Date: Aug 10, 2011
Source: The Daily Star
Damascus defies all appeals

By Elizabeth A. Kennedy
Associated Press

BEIRUT: Turkey’s foreign minister said he met President Bashar Assad for more than six hours Tuesday to discuss “concrete steps” Syria should take to stop its violent crackdown on anti-government protesters.
Meanwhile, the army launched a series of new raids around the country, which activists said killed 22 people.


Ahmet Davutoglu, speaking to reporters on his return to Turkey from Damascus, said the talks were cordial but did not say what steps they had discussed or whether Assad had agreed to consider them.
“We discussed ways to prevent confrontation between the army and the people in the most open and clear way,” the Turkish foreign minister said.


Assad is facing growing international condemnation over his government’s deadly crackdown on a five-month-old uprising. Envoys from India, Brazil and South Africa are also headed to Damascus to press for an end to the violence.
The visit by Davutoglu is significant because Ankara until recently had close ties to Damascus. But Turkey has become increasingly critical of its neighbor over the bloodshed.


Syria’s state-run SANA news agency said Assad told Davutoglu the Syrian government will be relentless in its pursuit of “terrorist groups” to safeguard stability and security in the country. Syrian authorities blame the unrest on extremist and terrorist groups seeking to destabilize the country, as opposed to true-reform seekers. But the protesters being killed are mostly unarmed and peaceful.


SANA said Assad also pledged to press ahead with reforms. But promises reform have rung hollow, especially since they have been coupled with a bloody campaign against civilians.
Human rights groups said that at least 22 people, including several children, were killed across Syria Tuesday.
Tanks stormed villages outside the besieged city of Hama and two towns in Idlib province, which borders Turkey, activists said.


A rights activist near Hama said military operations in the town of Tibet al-Imam just north of the city killed at least five children, four of them from the same family.
“They were playing in the fields when they were struck by gunfire,” the activist said on condition of anonymity for fear of reprisals.


There was heavy machine-gun fire and reports of at least three deaths in the eastern city of Deir al-Zour, which also has been a flashpoint in recent days. Four people were also killed in the town of Binnish in the north, and several others in the central city of Homs.
The reports were confirmed by the activist network the Local Coordination Committees and the London-based Syrian Observatory for Human Rights.
The LCC said a total of eight children were killed across the country Tuesday.


Syria has blocked almost all outside witnesses by banning foreign media and restricting local coverage that strays from the party line that the state is fighting thugs and religious extremists who are acting out a foreign conspiracy.
In Washington, State Department spokesman Mark Toner lauded Davutoglu’s visit and said Secretary of State Hillary Rodham Clinton had spoken with the Turkish foreign minister.
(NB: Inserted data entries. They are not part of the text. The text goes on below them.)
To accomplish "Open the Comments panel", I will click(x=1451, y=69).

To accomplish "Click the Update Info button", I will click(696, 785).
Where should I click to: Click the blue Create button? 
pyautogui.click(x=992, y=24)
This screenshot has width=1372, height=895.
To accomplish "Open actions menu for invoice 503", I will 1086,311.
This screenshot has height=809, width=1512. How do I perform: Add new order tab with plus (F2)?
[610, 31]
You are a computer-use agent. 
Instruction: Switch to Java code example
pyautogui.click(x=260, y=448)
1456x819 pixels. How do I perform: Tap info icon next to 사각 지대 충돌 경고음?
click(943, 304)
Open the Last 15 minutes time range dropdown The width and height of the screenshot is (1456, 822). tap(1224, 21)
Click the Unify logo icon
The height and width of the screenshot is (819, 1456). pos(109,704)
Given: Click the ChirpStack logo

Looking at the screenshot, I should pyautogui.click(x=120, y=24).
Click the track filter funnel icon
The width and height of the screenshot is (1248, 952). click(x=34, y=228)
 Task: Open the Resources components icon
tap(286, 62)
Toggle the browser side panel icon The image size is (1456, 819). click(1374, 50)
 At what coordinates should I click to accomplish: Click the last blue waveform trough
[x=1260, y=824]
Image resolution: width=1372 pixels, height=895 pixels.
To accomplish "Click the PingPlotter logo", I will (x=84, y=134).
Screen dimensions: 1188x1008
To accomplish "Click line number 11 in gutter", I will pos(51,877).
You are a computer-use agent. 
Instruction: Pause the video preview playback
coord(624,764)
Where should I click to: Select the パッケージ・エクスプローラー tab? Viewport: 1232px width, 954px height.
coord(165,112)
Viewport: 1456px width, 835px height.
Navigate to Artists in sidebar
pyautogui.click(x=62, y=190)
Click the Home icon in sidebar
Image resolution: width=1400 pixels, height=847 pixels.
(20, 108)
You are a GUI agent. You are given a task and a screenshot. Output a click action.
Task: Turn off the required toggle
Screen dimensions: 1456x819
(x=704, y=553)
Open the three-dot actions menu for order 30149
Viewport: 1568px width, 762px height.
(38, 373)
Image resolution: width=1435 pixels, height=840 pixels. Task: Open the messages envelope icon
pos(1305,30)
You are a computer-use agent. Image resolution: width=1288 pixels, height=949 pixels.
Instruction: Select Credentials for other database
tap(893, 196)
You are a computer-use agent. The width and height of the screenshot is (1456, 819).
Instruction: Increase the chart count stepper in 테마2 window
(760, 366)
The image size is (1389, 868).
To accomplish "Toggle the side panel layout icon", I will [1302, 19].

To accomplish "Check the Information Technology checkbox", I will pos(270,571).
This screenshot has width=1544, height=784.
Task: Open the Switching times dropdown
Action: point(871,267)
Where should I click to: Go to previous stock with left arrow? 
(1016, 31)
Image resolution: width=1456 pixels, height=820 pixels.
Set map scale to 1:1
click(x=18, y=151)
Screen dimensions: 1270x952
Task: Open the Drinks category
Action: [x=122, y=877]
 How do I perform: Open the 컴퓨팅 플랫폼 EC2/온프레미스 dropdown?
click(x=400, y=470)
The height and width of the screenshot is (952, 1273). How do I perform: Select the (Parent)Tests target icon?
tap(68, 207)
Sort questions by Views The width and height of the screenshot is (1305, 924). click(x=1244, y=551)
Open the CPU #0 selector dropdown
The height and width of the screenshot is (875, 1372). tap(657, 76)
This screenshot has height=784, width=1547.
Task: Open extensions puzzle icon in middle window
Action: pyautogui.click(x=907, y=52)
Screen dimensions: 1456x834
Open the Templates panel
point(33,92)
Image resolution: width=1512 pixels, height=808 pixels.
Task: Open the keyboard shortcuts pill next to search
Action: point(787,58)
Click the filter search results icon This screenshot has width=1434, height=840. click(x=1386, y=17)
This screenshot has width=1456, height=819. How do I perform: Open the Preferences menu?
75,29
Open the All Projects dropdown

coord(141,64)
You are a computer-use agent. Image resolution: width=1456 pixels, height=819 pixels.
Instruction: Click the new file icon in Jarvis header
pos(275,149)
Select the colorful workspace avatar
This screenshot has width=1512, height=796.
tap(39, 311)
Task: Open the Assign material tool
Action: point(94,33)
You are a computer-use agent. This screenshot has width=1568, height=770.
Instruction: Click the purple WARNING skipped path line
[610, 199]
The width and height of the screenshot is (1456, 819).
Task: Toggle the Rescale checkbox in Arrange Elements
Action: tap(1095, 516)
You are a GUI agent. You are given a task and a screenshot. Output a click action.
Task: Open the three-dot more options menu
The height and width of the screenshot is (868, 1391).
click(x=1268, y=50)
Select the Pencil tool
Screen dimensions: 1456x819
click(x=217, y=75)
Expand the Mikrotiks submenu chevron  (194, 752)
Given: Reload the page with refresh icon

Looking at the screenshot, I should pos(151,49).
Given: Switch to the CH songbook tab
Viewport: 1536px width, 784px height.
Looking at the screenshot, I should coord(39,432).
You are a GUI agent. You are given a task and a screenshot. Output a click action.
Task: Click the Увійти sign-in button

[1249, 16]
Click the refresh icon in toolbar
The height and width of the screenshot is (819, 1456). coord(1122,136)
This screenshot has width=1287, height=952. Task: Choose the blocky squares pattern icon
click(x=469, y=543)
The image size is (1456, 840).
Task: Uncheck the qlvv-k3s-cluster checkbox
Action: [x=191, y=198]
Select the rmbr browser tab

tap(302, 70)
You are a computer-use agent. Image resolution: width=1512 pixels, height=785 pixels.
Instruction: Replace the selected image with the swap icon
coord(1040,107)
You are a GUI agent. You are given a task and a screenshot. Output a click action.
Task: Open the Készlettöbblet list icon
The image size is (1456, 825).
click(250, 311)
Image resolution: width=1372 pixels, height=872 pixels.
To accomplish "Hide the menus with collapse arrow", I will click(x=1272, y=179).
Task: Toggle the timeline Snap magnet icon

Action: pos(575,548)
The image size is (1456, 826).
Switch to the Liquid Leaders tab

“They did talk about the situation in Syria, you know, and we believe it’s another opportunity to send yet another strong message to Assad that this crackdown on peaceful protesters cannot stand,” Toner said Monday.
Egypt’s Foreign Minister Mohammad Amr joined other Arab countries in warning Damascus, saying: “The situation in Syria is heading to the point of no return.”


In a news conference in Cairo Tuesday, Amr urged Syrian government to carry out nationwide reforms and ending the crackdown. India’s U.N. Ambassador Hardeep Singh Puri said his country’s representative is scheduled to arrive in Damascus Tuesday and will join representatives from Brazil and South Africa for a meeting with Syria’s foreign minister to appeal for an end to the crackdown and to promote democratic reforms.


Syria has shown no signs of scaling back its crackdown despite Damascus’ increasing diplomatic isolation. Saudi Arabia, along with Bahrain and Kuwait in the Gulf, recalled their ambassadors this week.


In an editorial published Tuesday, the Al-Baath newspaper of Syria’s ruling Baath party said the state was hopeful that Turkey and the Gulf Arab nations will “quickly correct their stands.”
The latest wave of bloodshed started a week ago, on the eve of the Muslim holy month of Ramadan, when tanks and snipers laid siege to Hama, which had largely freed itself from government control earlier this year.


Residents were left cowering in their homes, too terrified to peek through the windows. The city is haunted by memories of the regime’s tactics: In 1982, Assad’s father and predecessor, Hafez, ordered the military to quell a rebellion by Syrian members of the conservative Muslim Brotherhood movement there, sealing off the city in an assault that killed between 10,000 and 25,000 people.


Since the start of Ramadan, over 300 people have been killed in cities including Hama and Deir al-Zour, an oil-rich but largely impoverished region known for its well-armed clans and tribes whose ties extend across eastern Syria and into Iraq.
Assad, Monday, replaced his defense minister with the army chief of staff, saying Gen. Ali Habib was being removed from his post because of health problems. But some analysts said the general was unhappy with the crackdown.